We fell for each other.
Hard.
Like stars, it seemed.
Had I thought about falling stars then, how they’re just bits of space dust burning up as they hit the atmosphere, it likely would have taken some of the Zing! out of my romantic illusions.
But I didn’t think about it.
It was like we’d been made for each other, something I did let myself think even though I knew the cliché was only half true. I was as I’d always been. She, though, she’d been made for me.
By me.
It was a simple enough process. I’d designed every bit of her, filling in all the blanks and boxes on the Realationship™ site. And when I say design I don’t just mean the parts you might think. But everything. Down to the shape of her toes, the curve of her eyebrows.

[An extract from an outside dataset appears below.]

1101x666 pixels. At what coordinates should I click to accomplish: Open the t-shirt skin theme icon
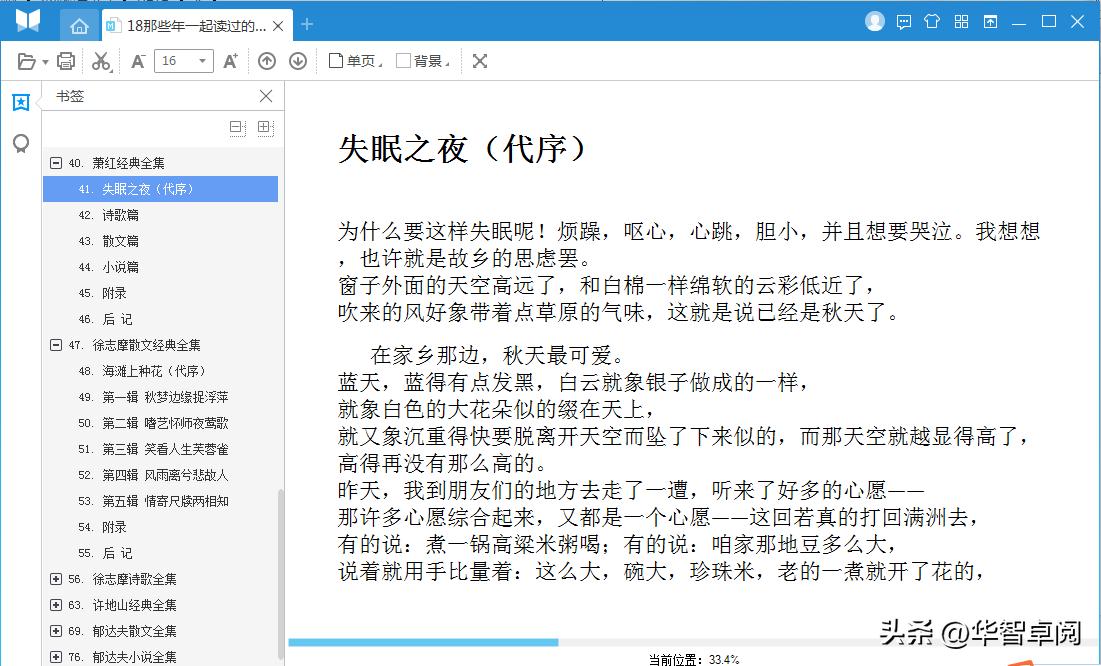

I remember sitting at the keyboard, my fingers caressing the track pad, working my way through eye color and skin tone. Each drop down menu needed a carefully considered click, like a little nudge, a little push. Each choice opened a window to more, with all of them weighed against the ones that had come before.
And there’d been myself to consider as well–measuring my lips to match against hers, moving my hands in just the right way to see how they’d feel on the small of her back, following the prompts to upload my image so I could see how my brown eyes would reflect her blue. Finished, I’d just needed to click on all the agreements, debit my account, and wait for delivery.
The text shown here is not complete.